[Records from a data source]
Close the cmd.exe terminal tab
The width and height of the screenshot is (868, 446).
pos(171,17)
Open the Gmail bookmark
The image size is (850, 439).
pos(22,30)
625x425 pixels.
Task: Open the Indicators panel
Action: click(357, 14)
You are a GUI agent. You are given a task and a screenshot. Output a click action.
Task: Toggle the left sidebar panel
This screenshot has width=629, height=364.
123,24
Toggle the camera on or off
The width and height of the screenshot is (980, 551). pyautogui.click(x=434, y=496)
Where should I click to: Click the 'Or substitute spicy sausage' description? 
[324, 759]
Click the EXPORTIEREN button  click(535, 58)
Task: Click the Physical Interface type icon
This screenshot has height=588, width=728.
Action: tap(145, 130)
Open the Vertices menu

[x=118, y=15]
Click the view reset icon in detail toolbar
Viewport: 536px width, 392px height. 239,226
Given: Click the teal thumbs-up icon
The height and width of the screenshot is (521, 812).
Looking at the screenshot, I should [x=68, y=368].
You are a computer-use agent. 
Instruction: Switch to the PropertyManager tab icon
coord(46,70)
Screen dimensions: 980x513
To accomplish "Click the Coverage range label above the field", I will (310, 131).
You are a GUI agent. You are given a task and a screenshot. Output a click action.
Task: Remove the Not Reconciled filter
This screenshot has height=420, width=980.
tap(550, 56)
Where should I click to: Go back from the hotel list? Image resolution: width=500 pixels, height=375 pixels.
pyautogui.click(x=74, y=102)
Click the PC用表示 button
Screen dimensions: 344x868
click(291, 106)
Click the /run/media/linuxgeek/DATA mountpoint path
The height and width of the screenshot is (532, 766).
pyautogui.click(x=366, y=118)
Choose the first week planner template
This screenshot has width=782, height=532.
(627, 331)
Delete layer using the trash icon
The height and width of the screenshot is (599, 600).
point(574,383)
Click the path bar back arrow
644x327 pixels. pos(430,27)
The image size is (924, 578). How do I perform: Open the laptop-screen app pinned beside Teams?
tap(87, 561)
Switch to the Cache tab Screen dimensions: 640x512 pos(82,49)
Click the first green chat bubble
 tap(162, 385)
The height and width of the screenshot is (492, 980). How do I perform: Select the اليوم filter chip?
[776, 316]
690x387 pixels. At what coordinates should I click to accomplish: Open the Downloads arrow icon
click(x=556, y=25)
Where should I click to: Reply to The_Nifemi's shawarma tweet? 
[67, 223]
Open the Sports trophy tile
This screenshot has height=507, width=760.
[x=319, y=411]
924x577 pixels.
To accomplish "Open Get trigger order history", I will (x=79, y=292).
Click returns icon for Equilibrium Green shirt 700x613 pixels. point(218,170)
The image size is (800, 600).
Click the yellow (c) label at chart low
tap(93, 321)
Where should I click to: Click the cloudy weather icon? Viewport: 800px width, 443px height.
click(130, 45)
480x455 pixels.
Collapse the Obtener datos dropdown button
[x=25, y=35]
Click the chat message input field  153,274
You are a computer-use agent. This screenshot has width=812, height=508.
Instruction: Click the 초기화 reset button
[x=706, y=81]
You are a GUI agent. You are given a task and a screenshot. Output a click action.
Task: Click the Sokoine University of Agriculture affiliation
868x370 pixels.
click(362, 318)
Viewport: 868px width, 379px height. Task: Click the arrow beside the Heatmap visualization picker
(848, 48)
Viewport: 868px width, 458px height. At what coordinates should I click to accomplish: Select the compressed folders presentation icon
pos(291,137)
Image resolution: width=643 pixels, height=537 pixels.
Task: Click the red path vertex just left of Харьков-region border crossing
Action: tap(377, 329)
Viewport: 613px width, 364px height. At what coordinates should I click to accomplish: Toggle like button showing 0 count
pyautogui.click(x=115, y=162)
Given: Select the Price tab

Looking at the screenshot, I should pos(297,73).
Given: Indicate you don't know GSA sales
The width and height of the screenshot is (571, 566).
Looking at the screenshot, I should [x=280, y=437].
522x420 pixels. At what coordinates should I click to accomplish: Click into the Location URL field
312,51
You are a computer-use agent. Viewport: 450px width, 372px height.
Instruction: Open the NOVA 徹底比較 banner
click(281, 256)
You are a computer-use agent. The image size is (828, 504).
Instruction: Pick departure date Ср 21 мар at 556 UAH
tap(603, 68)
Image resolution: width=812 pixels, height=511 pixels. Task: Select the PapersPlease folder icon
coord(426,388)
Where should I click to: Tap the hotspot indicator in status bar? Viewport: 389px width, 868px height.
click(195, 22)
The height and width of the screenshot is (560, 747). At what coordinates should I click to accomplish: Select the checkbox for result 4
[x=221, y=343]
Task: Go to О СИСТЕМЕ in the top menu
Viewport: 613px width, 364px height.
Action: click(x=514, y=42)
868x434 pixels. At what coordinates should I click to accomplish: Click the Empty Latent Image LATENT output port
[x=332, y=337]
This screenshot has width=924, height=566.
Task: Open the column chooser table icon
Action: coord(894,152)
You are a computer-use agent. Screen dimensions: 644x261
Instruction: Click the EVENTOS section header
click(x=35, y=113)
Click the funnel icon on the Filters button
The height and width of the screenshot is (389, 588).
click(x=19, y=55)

> _How to complete this task_:
The answer must consist of every line from the entries that holds the string "agent".

> _Written response_:
You are a GUI agent. You are given a task and a screenshot. Output a click action.
You are a computer-use agent. 
You are a GUI agent. You are given a task and a screenshot. Output a click action.
You are a computer-use agent. This screenshot has width=812, height=508.
You are a GUI agent. You are given a task and a screenshot. Output a click action.
You are a computer-use agent. Viewport: 450px width, 372px height.
You are a computer-use agent. The image size is (828, 504).
You are a computer-use agent. Screen dimensions: 644x261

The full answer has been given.